You know that sinking feeling when someone stores credentials directly in a Playwright test file. It works once, then fails silently six months later when the key rotates. The fix is not another manual update in CI. It is proper secret management. That is where AWS Secrets Manager Playwright integration shines.
AWS Secrets Manager keeps sensitive data off your codebase and automates secret rotation. Playwright, the browser automation framework, runs fast and often, which makes it perfect for CI pipelines that hit staging environments full of protected endpoints. Combining them means every test can authenticate securely without exposing tokens or passwords in plain text.
The workflow is straightforward. Your runner or test container requests temporary credentials from AWS through IAM. Secrets Manager returns them via an encrypted API call. Playwright uses the values to log in, execute flows, and validate behavior. Everything remains short-lived, traceable, and fully auditable under AWS CloudTrail. No hardcoded keys, no stale secrets hanging around to become attack surfaces later.
To make it robust, apply least privilege through AWS IAM roles. Limit access so that Playwright’s execution context can only read what it needs—nothing else.

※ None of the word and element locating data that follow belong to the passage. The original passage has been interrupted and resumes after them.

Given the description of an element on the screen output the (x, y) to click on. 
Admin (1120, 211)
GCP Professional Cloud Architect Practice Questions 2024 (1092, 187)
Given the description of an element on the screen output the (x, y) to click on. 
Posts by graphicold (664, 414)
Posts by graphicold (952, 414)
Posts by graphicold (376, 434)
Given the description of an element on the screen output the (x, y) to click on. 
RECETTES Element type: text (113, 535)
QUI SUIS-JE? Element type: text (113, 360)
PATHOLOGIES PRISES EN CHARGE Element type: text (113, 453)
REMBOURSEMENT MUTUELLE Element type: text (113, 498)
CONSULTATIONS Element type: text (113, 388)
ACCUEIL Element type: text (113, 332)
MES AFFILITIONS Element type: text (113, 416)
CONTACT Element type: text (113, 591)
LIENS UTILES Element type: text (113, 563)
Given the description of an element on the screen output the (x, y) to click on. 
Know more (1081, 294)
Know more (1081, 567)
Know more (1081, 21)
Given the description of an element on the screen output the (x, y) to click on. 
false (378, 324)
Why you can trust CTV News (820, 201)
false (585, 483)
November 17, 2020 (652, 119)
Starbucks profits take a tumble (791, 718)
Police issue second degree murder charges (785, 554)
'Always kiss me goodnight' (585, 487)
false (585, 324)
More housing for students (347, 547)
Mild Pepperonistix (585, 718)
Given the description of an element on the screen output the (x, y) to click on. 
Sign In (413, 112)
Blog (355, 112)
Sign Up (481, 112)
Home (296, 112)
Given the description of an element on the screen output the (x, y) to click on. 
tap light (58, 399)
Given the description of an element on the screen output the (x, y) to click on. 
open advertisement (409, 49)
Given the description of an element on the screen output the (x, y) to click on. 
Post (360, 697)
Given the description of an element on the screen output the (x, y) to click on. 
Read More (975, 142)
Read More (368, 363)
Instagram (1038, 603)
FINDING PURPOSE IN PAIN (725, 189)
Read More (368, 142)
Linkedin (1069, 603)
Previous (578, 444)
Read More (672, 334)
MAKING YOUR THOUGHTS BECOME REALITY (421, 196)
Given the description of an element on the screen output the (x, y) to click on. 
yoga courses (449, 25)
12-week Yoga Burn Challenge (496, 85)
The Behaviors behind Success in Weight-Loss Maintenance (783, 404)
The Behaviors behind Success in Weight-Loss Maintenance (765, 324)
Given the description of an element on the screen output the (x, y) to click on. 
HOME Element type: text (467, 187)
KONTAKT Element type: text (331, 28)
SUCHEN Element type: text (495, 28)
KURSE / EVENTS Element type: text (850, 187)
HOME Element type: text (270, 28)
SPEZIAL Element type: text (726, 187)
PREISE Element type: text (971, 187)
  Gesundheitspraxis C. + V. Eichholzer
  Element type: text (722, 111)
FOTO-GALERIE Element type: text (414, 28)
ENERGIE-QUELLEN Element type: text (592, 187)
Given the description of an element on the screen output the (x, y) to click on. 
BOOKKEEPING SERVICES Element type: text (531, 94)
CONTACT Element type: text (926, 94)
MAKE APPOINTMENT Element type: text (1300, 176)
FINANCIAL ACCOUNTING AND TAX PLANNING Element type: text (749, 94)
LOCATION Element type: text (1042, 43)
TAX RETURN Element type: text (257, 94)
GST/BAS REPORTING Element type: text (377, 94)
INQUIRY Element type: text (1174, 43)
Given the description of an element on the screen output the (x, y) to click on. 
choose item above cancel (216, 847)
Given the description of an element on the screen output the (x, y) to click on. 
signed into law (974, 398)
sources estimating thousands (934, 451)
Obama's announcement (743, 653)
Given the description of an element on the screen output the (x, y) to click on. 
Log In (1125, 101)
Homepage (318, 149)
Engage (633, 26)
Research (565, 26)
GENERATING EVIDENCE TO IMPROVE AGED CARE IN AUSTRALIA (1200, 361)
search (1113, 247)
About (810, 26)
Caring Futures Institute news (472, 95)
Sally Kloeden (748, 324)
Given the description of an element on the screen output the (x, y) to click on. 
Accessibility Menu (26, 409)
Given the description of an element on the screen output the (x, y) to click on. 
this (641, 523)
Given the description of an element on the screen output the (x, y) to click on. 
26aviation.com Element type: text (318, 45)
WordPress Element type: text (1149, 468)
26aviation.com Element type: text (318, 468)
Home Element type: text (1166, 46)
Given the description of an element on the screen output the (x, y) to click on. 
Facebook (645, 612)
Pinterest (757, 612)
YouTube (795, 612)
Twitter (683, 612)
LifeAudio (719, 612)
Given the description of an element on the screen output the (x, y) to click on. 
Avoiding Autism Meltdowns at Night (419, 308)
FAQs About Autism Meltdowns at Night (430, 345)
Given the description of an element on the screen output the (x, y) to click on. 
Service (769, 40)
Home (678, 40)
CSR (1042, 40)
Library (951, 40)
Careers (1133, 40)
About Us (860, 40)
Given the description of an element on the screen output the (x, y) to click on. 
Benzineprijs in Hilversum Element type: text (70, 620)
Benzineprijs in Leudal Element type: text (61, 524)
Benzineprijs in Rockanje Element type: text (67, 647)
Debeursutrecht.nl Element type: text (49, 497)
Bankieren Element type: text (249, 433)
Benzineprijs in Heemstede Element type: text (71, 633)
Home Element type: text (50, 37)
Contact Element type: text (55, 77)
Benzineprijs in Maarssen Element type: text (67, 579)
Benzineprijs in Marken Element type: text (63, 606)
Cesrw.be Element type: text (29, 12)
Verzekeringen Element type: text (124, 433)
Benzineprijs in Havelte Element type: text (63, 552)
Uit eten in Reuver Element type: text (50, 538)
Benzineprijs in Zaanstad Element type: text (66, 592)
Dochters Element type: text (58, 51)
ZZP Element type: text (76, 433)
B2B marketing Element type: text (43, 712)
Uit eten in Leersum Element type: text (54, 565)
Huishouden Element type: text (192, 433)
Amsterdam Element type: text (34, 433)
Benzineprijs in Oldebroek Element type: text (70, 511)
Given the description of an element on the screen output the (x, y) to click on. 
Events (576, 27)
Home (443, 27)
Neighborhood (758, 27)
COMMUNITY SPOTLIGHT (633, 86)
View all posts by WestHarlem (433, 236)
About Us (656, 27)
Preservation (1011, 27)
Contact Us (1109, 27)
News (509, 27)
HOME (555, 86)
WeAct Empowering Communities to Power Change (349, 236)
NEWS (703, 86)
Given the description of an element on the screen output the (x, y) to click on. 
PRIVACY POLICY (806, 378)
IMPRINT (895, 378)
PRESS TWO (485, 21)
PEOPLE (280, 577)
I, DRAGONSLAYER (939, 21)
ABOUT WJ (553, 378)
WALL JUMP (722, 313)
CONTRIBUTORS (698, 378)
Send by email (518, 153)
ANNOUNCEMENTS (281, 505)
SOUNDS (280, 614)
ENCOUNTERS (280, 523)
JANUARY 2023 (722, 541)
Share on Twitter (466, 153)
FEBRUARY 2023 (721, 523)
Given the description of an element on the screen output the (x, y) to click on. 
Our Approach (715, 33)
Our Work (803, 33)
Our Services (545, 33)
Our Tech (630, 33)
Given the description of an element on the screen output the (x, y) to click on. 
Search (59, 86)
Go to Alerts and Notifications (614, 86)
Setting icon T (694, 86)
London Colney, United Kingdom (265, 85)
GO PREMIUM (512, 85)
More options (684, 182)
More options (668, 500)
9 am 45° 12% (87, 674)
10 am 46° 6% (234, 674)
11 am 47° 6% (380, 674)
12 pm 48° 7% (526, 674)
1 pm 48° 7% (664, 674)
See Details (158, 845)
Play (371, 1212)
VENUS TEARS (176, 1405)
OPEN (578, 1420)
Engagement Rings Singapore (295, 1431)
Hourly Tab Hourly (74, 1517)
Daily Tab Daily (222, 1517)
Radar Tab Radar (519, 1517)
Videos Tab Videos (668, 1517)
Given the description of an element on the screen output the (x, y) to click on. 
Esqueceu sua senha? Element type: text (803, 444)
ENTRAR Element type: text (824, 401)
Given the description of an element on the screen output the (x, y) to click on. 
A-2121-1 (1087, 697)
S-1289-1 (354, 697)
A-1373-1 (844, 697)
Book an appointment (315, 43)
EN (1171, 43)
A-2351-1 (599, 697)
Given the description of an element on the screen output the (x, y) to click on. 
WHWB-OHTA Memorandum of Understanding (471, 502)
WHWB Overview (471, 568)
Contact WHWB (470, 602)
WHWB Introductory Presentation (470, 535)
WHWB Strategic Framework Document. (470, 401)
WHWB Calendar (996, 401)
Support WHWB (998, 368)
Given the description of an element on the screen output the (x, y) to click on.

Rotate secrets automatically, and make sure CI pipelines re-fetch on each build. If a test fails due to a bad credential, trace it to the role, not the tester. That simple policy mapping saves hours of aimless debugging.
Common troubleshooting tip: if Playwright throws authentication errors, check whether the AWS SDK on your runner has region access to the secret. Ninety percent of credential load failures are due to region mismatches, not invalid tokens. A quiet fix to AWS_DEFAULT_REGION can bring life back to the pipeline faster than any Slack thread.